[WRITTEN INSTRUCTION]: Rewrite every line of the listing below in full, multiplying each answer coordinate by 1.9 and rounding the results to whole numbers, with halves rounded up. Leave out the pictures.

[DATA SECTION]:

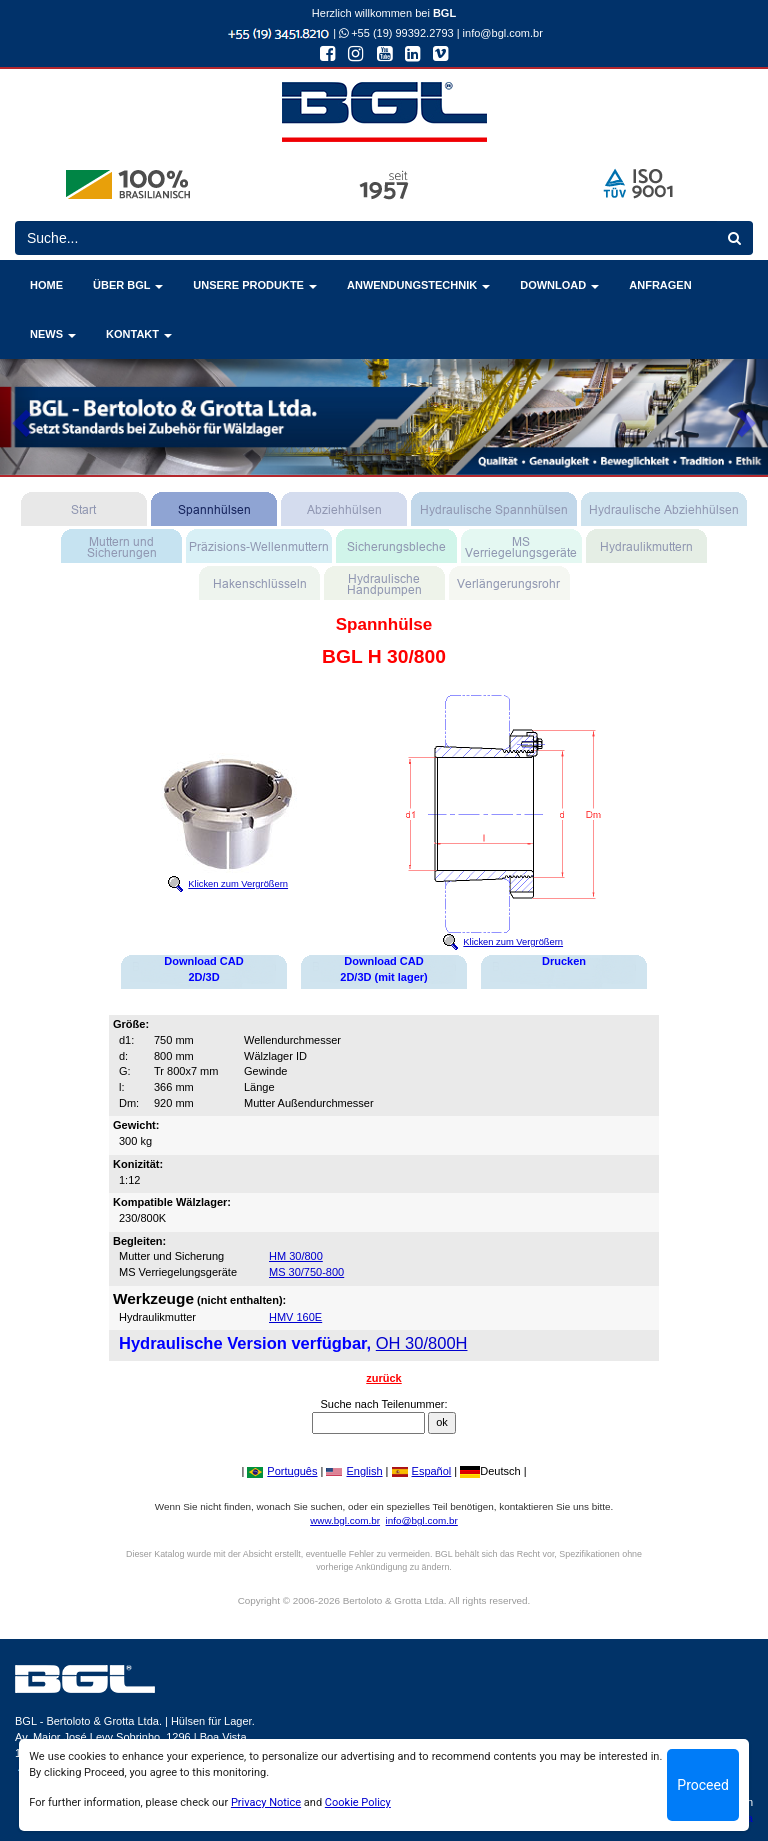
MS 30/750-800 (306, 1272)
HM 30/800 (296, 1256)
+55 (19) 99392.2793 (396, 33)
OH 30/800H (422, 1343)
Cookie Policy (358, 1802)
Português (282, 1471)
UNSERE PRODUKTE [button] (255, 285)
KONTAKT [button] (139, 334)
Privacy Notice (266, 1802)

[WRITTEN ANSWER]:
MS 30/750-800 (581, 2417)
HM 30/800 (562, 2386)
+55 (19) 99392.2793 (752, 63)
OH 30/800H (802, 2552)
Cookie Policy (680, 3424)
Português (536, 2795)
UNSERE PRODUKTE [button] (485, 542)
KONTAKT [button] (264, 635)
Privacy Notice (505, 3424)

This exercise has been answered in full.